RFR(XL): 8185640: Thread-local handshakes

Thu Oct 26 17:00:11 UTC 2017

Hi Andrew,

> On 26 Oct 2017, at 18:05, Andrew Haley <aph at redhat.com> wrote:
> 
>> On 26/10/17 15:39, Erik Österlund wrote:
>> 
>> The reason we do not poll the page in the interpreter is that we
>> need to generate appropriate relocation entries in the code blob for
>> the PCs that we poll on, so that we in the signal handler can look
>> up the code blob, walk the relocation entries, and find precisely
>> why we got the trap, i.e. due to the poll, and precisely what kind
>> of poll, so we know what trampoline needs to be taken into the
>> runtime.
> 
> Not really, no.  If we know that we're in the interpreter and the
> faulting address is the safepoint poll, then we can read all of the
> context we need from the interpreter registers and the frame.

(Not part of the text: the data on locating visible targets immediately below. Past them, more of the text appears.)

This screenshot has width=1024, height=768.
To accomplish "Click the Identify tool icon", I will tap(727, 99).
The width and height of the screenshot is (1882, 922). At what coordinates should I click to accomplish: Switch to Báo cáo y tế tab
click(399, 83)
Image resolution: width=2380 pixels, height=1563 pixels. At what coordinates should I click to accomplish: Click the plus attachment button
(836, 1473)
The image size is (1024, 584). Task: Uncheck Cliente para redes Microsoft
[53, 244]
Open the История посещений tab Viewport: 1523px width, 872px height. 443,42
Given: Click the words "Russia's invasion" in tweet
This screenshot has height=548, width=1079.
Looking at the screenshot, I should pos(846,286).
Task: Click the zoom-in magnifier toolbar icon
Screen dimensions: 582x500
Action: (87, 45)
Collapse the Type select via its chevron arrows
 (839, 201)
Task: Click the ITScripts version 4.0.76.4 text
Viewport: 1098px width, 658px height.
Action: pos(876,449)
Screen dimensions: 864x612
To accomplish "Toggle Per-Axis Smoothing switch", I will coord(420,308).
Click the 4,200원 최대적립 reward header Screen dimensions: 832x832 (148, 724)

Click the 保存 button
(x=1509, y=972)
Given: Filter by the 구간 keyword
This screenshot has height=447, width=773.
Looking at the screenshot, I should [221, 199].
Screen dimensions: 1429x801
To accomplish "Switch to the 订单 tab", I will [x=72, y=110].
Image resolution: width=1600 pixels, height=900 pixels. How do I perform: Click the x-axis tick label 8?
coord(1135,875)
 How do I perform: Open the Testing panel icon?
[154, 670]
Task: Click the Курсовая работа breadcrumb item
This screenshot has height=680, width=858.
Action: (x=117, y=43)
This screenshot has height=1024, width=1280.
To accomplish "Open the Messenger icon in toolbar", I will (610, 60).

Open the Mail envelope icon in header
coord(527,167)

That sounds like what I said. As I said, it is definitely possible to dig out that it was an interpreter safepoint poll causing the trap given the execution context in the interpreter (and appropriate metadata generated for the trapping PC), and send the trapping thread back to a trampoline that saves state appropriately and calls into the runtime to yield to the safepoint synchronizer, like we do for the JIT-compiled code. 

But the cost of the conditional branch is empirically (this was attempted and measured a while ago) approximately the same as the indirect load during "normal circumstances". The indirect load was only marginally better. Therefore that added complexity with the signal handler dance was simply not warranted for the interpreter. It was only warranted when polling in the absolutely most performance critical code, i.e. JIT compiled code.

> 
>> While constructing something that does that is indeed possible, it
>> simply did not seem worth the trouble compared to using a branch in
>> these paths. The same reasoning applies for the poll performed in
>> the native wrapper when waking up from native and transitioning into
>> Java. It performs a conditional branch instead of indirect load to
>> avoid signal handler logic for polls that are not performance
>> critical.
> 
> If we're talking about performance, the existing bytecode interpreter
> is exquisitely carefully coded, even going to the extent of having
> multiple dispatch tables for safepoint- and non-safepoint cases.
> Clearly the original authors weren't thinking that code was not
> performance critical or they wouldn't have done what they did.  I
> suppose, though, that the design we have is from the early days when
> people diligently strove to make the interpreter as fast as possible.

On the other hand, branches have become a lot faster in "recent" years, and this one is particularly trivial to predict. Therefore I prefer to base design decisions on empirical measurements. And introducing that complexity for an close to insignificantly faster interpreter poll does not seem encouraging to me. Do you agree?

Thanks,
/Erik

> -- 
> Andrew Haley
> Java Platform Lead Engineer
> Red Hat UK Ltd. <https://www.redhat.com>
> EAC8 43EB D3EF DB98 CC77 2FAD A5CD 6035 332F A671